Saving APB
How Reloaded productions is rebuilding Realtime Worlds' MMO
In August last year, Realtime Worlds, developer of Crackdown and APB, went into administration.
APB had failed to attract the subscribers necessary to keep the studio afloat, with just 130,000 registered users on the books. Debts were piled high, and job losses were imminent.
Over the course of the next weeks and months the UK industry watched the drama unfold, truth and rumour interwoven predictably densely as the fate of the company's assets and workers was decided.
In many ways, the story defined a sea change in the industry, strangely prescient of tough times ahead: a big studio running an expensive, traditional model project collapses; small studios arise from the ashes and the project is given fresh hope in a switch to free-to-play mechanics.
This timeline of events has been echoed in various forms many times in the 14 months since. The UK's industry fractured as large teams fold and give rise to smaller units interested in agile development and emerging platforms. Smaller budgets, shorter deadlines, less risk.
But the ultimate fate of APB remains unique. Developed as a big-budget online game with a traditional boxed-product, subscription economy, the game is now being transformed by free-to-play specialist GamersFirst, employing an Edinburgh-based team of 23 ex-RTW staff.

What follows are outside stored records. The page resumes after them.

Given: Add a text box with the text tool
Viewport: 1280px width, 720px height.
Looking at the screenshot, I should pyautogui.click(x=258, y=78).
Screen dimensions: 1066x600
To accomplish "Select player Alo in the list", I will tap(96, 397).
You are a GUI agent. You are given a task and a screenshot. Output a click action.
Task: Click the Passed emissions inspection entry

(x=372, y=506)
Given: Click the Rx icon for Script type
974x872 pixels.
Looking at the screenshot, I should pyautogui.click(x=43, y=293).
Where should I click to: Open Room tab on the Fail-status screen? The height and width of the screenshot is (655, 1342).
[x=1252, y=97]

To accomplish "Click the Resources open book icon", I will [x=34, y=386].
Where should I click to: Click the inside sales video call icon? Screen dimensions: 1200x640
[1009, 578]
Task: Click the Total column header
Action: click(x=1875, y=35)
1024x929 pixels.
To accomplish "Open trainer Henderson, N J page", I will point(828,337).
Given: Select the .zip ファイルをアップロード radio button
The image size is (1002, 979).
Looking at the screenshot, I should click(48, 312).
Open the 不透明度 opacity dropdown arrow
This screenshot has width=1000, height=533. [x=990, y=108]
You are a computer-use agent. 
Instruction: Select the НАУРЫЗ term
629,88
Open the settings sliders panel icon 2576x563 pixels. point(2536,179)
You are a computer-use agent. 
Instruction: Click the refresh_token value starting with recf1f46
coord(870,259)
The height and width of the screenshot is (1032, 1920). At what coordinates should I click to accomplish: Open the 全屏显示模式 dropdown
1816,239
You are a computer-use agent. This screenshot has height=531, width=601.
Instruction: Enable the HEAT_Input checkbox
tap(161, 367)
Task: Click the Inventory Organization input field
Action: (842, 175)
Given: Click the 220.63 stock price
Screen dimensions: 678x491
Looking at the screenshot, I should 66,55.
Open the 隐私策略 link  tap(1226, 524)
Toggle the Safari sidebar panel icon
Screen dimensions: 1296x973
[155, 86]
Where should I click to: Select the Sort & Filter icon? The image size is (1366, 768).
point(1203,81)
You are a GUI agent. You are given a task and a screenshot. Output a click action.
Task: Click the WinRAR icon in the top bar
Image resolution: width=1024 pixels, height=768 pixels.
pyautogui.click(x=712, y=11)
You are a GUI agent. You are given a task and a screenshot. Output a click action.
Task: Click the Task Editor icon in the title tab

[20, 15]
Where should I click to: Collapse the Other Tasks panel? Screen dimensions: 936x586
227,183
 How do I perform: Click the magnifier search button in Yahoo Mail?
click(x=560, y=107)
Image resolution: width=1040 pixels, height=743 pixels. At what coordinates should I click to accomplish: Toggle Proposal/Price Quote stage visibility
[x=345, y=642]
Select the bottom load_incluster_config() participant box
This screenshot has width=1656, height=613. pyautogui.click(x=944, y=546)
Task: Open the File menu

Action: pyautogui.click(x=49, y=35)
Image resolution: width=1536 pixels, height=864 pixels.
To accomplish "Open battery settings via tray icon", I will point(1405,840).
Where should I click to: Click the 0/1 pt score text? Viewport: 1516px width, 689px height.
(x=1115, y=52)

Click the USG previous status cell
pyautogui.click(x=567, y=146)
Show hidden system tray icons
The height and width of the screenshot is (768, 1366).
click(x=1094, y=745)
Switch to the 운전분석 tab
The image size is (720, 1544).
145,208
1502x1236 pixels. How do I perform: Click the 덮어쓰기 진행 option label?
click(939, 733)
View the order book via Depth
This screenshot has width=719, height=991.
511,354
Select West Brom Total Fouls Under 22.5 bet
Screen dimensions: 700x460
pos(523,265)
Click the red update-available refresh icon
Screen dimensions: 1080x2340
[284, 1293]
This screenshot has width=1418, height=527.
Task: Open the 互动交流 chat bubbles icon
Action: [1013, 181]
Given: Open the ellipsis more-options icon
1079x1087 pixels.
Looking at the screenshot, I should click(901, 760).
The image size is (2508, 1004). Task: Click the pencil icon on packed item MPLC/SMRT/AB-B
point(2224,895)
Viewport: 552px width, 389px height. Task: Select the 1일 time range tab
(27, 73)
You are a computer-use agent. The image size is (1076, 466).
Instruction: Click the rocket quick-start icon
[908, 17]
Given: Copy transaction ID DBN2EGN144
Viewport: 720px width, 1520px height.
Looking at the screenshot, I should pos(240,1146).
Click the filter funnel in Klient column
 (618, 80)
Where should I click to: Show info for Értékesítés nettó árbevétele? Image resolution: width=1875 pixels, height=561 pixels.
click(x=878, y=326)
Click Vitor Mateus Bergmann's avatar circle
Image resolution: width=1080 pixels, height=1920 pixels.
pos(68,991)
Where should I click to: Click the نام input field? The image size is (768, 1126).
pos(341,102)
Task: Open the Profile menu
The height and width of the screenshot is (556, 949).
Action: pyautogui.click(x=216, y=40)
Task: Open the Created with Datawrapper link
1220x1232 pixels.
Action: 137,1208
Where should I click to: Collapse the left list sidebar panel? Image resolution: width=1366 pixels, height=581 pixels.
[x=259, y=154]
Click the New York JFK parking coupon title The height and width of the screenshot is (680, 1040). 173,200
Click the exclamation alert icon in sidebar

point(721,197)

When we showed up there were six guys left in the company, who were just being paid by the bankruptcy administrators to maintain something to sell
Bjorn Book Larsson, CTO/COO, GamersFirst
It is, many of the studio's members tell me on a recent visit, the chance to make APB the game it could, and should, have been.
When the game first launched, on July 2, 2010, it was met with poor reviews and a barrage of negative feedback from players. Poor driving and shooting models were contrasted with incredible levels of customisation and graphical fidelity. Server-side lag and accusations of player cheating sealed its fate.
When GamersFirst stepped in and acquired the rights there was a lot of work to be done, but it recognised the potential for a profitable game.
"What happened from our side was that I followed a blog by a guy called Luke Halliwell, who was an employee at Realtime Worlds," GamersFirst CTO/COO Bjorn Book Larsson tells me.
"He was talking about everything going wrong in major game development. In large, 300 person teams. Through that we actually realised that the company had gone out of business. It was through his blog. We followed it because we thought it was a really great idea. Who doesn't love GTA Online? That'd be awesome.
"So we flew out to Dundee, brought tech guys from the US, and tried to figure out what was left. When we showed up there were six guys left in the company, who were just being paid by the bankruptcy administrators to maintain something to sell."
Admistrators Begbie Traynor were somewhat unprepared for the attention the collapse of the company attracted, particularly from the specialist press. Fielding journalists' calls about the current stage of the process was a daily task, and the emerging information became muddied and uncertain.
As Larsson suggests, Begbie Traynor were also not particularly experienced in the finer points of maintaining networks of servers holding various branches of iterated development trees.
"The administrators may not have been the most diligent when it comes to software and what it depends on and the components. So from purely a technical side, the takeover was a much bigger headache and nightmare than we had previously anticipated. We thought we'd show up and get the source code and be done, but it wasn't as easy as that. It required quite a bit of reconstruction, finding stuff all over the place."
Essential to the process, he says, was securing key personnel who knew the ins and outs of the game's history.
"We were quite fortunate because we found a few key guys who were former RTW people, like Mike Boniface, who was the former director of IT, and some guys below him, as well as some of the key developer guys. We were able to persuade them to come and work with us, initially as contractors, and then convert to full time and buy in to the whole process.
"At that stage there was also the financial side, which turned out to be pretty complex because there were dependencies on Epic Games and some others for some of the licensing. It was a pretty big, crazy deal. There were press in the UK who reported how much we'd bought the game for [estimated as £1.26 million], but the reality was that it wasn't quite accurate because the deal that we had offered required the administrators to also pay for some licenses, so we ended up paying more than was reported in the past. The real figure was maybe higher by 20-30 per cent.
"Then of course we had to carry the cost of the legal transition and everything else to make it happen. So it ended up not being a cheap deal for us, but obviously a lot cheaper than the initial development. We were very lucky to find Mike and the core development team."